Task objective -
A single figure is the whole answer: the number of lines in the entries that contain "computer".

---------- Data for the task

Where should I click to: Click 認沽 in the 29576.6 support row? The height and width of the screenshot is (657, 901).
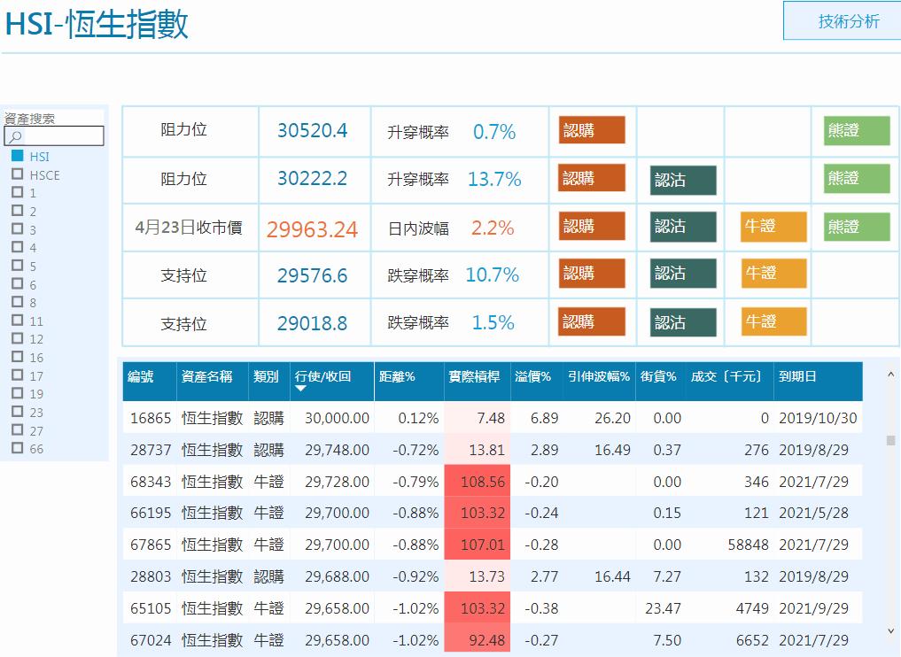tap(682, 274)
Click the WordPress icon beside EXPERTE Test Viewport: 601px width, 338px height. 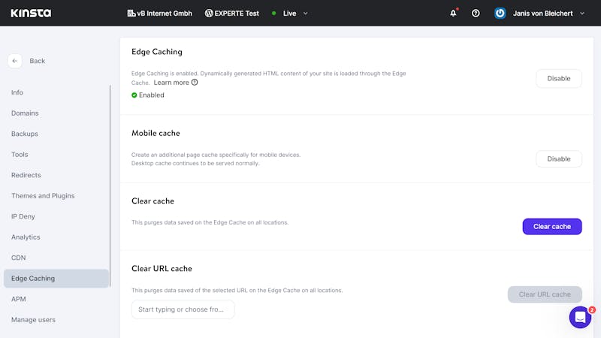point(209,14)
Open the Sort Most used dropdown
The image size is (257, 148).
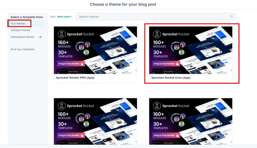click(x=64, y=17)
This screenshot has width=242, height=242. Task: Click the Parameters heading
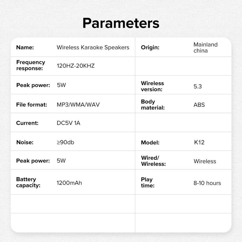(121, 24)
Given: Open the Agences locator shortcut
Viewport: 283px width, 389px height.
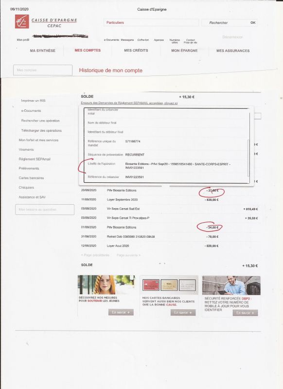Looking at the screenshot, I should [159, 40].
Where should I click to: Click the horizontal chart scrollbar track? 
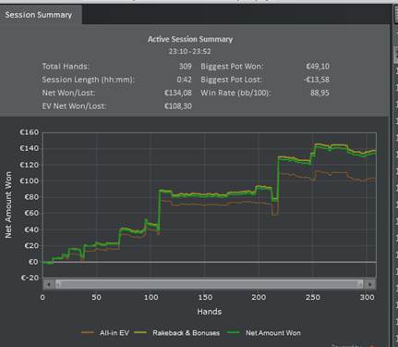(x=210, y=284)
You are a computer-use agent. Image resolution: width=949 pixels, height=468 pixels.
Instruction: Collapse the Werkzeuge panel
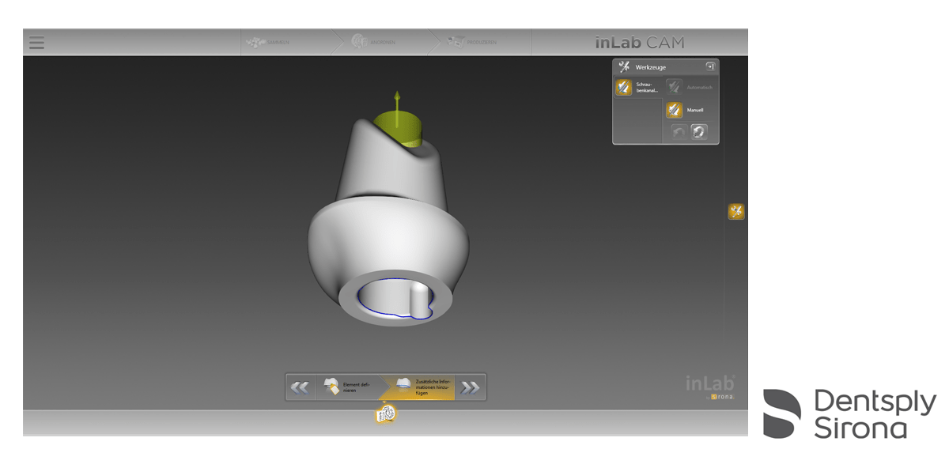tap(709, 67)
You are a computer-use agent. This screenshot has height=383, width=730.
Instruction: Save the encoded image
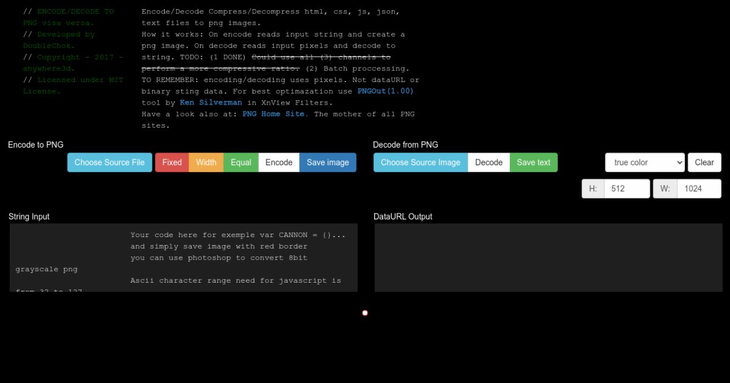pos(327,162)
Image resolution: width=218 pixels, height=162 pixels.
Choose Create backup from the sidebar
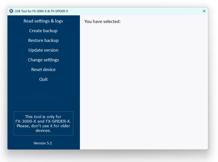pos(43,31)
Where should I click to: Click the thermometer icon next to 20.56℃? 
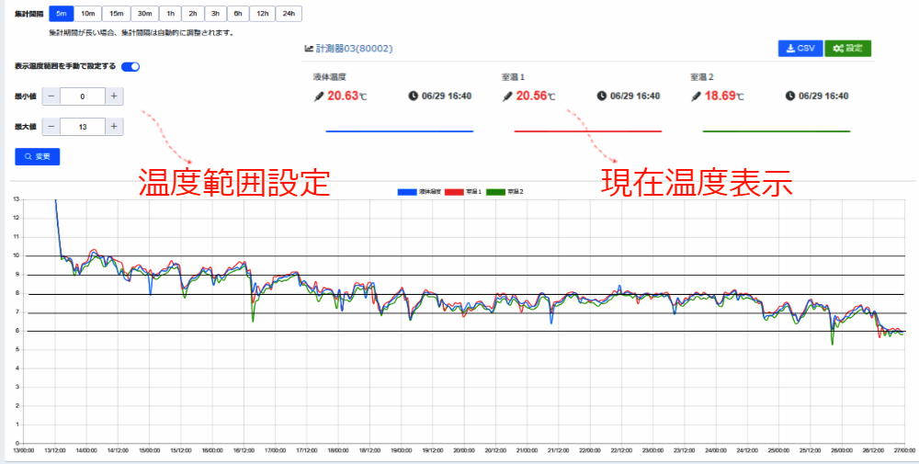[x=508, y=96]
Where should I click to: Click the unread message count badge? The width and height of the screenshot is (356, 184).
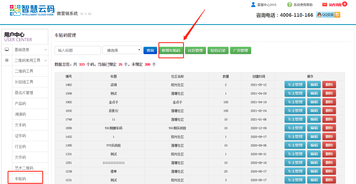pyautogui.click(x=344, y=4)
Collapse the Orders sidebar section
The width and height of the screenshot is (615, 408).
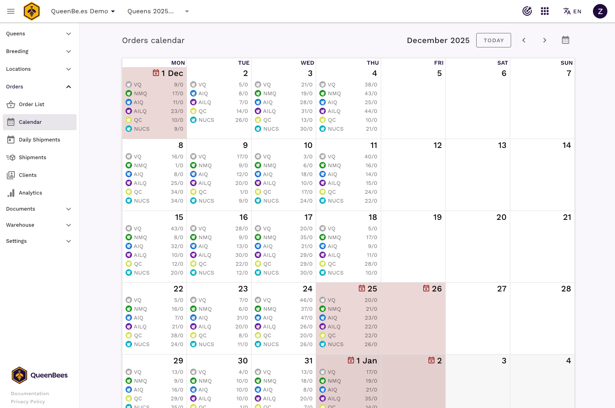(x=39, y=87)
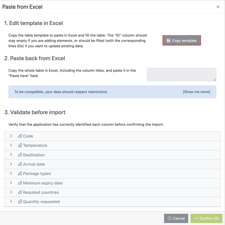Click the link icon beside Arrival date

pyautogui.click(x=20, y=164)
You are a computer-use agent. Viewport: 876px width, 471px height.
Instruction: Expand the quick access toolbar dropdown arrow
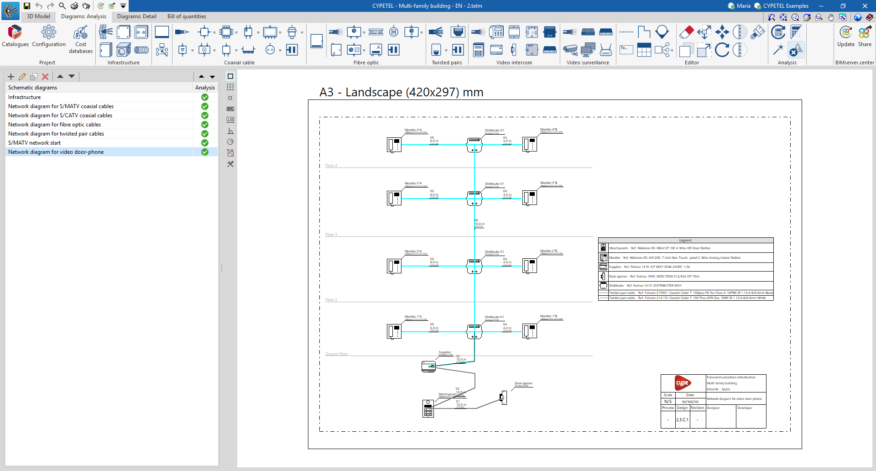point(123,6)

--------------------
---------- Data for the task

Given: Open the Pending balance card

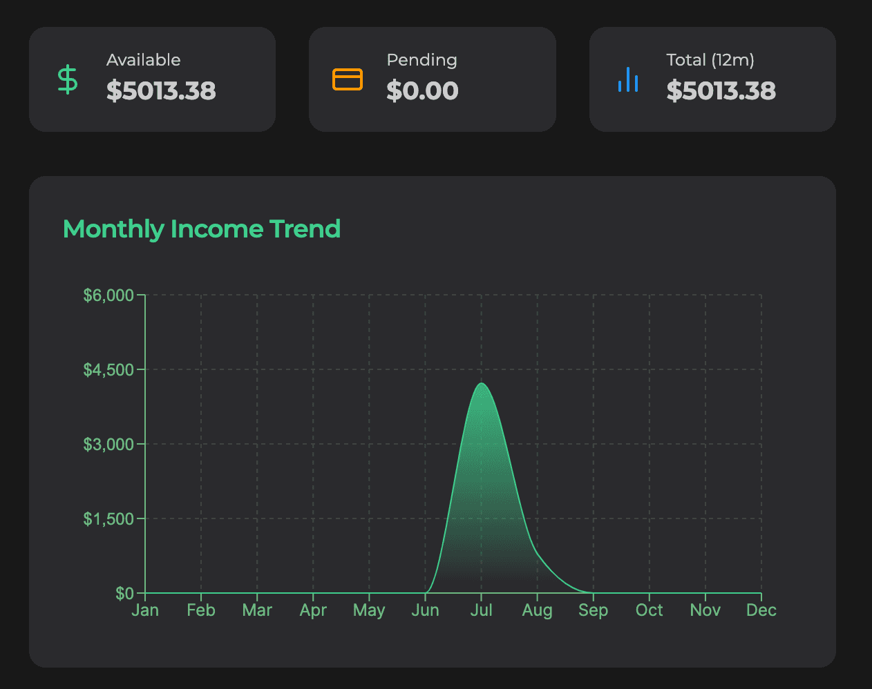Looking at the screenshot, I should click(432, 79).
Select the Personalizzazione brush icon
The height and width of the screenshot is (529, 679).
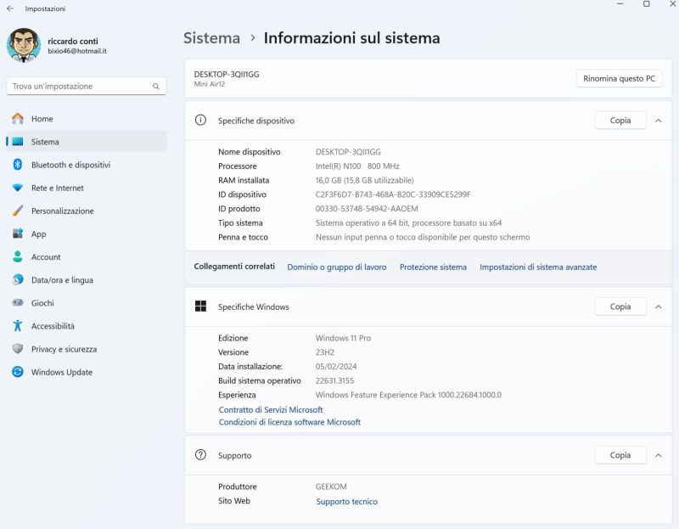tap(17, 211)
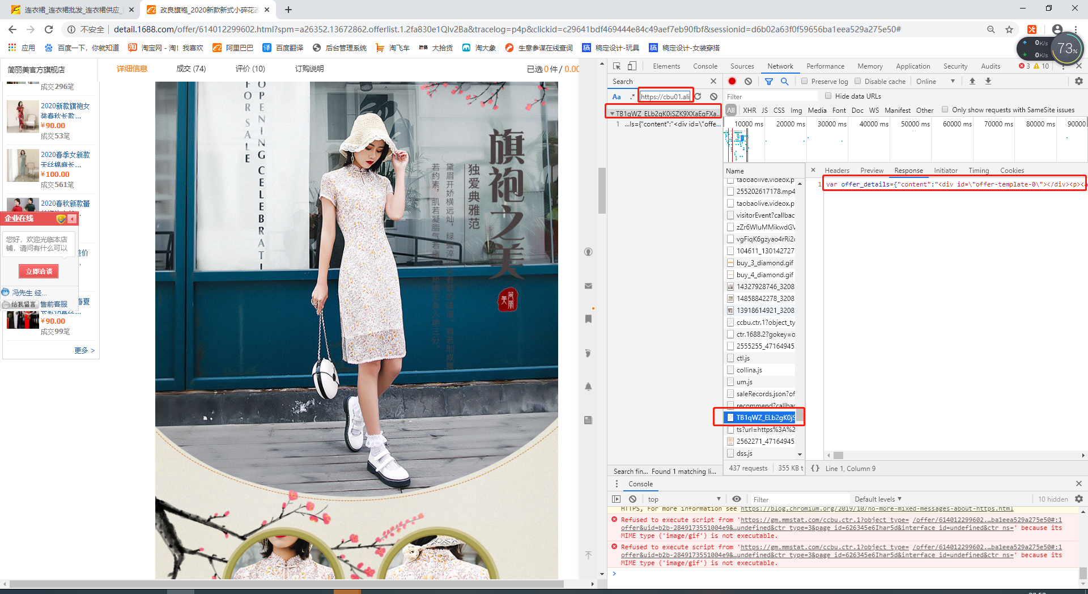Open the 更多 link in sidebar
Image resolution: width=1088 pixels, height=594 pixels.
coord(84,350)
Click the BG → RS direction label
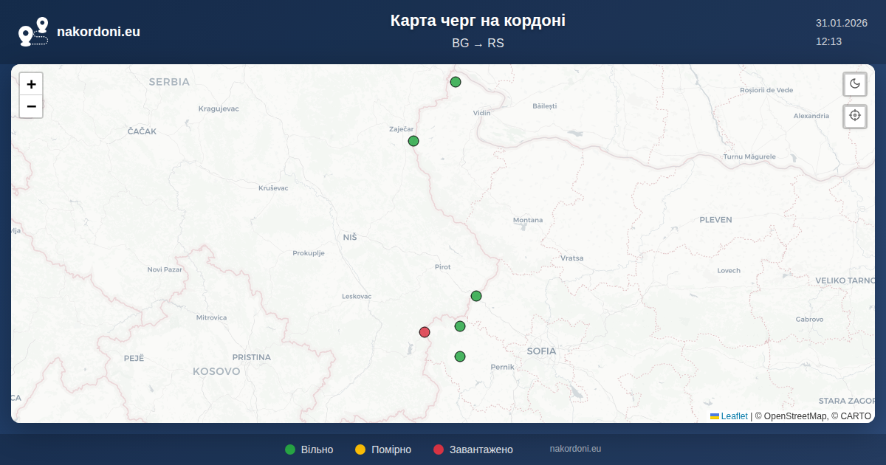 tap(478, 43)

--------------------
---------- Data for the task

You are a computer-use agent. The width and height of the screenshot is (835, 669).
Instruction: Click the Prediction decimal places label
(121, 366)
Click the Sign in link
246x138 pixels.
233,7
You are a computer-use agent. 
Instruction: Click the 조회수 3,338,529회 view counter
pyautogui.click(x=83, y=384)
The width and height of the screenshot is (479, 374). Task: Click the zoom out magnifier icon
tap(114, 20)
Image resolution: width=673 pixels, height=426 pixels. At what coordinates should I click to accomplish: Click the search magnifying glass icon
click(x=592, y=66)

--------------------

Problem solution -
5